The circular RNA circSPARC enhances the migration and proliferation of colorectal cancer by regulating the JAK/STAT pathway

Abstract

Background: Noncoding RNAs such as circular RNAs (circRNAs) are abundant in the human body and influence the occurrence and development of various diseases. However, the biological functions of circRNAs in colorectal cancer (CRC) are largely unknown.

Methods: RT-qPCR was used to detect the expression of circRNAs and mRNA in CRC cells and tissues. Fluorescence in situ hybridization (FISH) was used to analyze the location of circSPARC. Function-based experiments were performed using circSPARC knockdown and overexpression cell lines in vitro and in vivo, including CCK8, colony formation, transwell and metastasis models. Mechanistically, luciferase reporter assay, western blots, RNA immunoprecipitation (RIP), Chromatin isolation by RNA purification (ChIRP) and immunohistochemical stainings were performed.

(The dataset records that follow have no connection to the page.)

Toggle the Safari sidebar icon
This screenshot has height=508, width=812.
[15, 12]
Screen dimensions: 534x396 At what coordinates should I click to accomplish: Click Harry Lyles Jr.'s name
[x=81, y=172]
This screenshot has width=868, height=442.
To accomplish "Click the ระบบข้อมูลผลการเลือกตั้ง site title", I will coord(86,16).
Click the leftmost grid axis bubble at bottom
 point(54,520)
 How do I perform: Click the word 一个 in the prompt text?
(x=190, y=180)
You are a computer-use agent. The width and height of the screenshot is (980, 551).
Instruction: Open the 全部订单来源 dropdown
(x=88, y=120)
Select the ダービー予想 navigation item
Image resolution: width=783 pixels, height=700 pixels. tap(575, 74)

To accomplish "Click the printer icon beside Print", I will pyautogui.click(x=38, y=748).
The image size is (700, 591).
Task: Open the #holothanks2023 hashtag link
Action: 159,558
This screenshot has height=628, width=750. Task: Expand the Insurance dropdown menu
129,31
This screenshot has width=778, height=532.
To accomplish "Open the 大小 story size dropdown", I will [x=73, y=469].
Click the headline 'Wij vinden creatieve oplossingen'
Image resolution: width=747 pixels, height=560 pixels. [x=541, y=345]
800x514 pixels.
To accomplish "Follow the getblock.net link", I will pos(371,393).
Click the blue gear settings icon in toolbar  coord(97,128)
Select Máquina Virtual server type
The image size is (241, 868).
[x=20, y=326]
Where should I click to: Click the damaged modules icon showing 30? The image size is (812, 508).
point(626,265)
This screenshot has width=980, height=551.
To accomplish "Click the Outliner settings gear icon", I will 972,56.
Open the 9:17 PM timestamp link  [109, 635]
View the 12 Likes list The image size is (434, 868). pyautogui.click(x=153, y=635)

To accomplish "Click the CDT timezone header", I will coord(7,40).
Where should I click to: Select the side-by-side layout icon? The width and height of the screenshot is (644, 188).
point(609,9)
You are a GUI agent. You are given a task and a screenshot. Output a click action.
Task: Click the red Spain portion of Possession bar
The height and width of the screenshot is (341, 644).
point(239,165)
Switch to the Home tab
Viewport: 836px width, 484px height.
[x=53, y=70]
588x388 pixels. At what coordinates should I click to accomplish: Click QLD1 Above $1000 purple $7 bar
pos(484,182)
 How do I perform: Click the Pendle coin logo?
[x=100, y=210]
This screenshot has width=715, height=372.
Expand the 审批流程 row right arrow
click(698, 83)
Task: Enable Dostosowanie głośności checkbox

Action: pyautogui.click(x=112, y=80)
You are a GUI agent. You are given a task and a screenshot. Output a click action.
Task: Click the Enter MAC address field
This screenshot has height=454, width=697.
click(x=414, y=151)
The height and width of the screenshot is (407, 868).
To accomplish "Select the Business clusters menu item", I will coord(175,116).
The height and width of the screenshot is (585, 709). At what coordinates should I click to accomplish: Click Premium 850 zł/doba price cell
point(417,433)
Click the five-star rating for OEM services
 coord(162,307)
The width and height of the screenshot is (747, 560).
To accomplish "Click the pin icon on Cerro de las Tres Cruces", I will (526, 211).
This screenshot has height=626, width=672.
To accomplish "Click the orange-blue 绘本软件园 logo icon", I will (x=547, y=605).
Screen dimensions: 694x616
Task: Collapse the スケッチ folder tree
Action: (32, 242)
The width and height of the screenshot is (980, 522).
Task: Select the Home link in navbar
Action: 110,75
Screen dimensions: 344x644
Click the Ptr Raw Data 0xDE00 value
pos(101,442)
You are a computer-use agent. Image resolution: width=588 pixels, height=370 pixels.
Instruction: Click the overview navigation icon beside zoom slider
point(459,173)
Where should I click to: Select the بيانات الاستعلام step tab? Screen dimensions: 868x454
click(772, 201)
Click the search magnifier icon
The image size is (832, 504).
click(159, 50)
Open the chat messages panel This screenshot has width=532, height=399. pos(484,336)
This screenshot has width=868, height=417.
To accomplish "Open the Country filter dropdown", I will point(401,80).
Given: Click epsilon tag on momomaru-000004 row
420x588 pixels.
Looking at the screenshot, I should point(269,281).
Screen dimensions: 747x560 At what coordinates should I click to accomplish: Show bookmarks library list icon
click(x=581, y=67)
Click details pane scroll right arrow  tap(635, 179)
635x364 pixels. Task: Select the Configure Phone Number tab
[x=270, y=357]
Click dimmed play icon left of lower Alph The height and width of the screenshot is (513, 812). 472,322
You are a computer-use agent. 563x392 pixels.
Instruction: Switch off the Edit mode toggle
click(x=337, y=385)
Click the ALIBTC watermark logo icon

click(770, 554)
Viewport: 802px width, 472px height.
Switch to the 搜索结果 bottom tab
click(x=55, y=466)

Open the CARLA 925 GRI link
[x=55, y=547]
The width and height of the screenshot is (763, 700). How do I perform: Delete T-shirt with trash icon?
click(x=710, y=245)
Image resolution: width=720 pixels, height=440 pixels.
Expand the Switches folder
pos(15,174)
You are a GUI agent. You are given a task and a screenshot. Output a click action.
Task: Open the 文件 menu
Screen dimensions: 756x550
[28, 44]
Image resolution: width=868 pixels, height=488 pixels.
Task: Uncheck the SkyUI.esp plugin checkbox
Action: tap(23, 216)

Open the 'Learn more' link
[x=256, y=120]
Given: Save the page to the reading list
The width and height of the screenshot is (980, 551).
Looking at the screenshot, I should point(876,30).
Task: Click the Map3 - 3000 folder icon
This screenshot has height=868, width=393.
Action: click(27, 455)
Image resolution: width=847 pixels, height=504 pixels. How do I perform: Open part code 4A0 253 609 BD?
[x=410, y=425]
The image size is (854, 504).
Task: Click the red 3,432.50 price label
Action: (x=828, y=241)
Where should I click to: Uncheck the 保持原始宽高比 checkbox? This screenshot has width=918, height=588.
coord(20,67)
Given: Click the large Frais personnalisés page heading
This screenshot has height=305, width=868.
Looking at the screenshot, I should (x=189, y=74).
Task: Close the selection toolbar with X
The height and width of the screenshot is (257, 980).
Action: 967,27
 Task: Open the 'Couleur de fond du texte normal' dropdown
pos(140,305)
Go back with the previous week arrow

Results: CircSPARC was upregulated in both the tissues and plasma of CRC patients. High expression of circSPARC was associated with advanced TNM stage, lymph node metastases, and poor survival. Silencing circSPARC inhibited CRC cell migration and proliferation in vitro and vivo. Mechanistically, circSPARC sponged miR-485-3p to upregulate JAK2 expression and ultimately contribute to the accumulation of phosphorylated (p)-STAT3. Besides, circSPARC recruited FUS, which facilitated the nuclear translocation of p-STAT3.

Conclusions: These findings suggest that circSPARC might serve as a potential diagnostic and prognostic biomarker and a therapeutic target for CRC treatment by regulating JAK2/STAT3 pathway.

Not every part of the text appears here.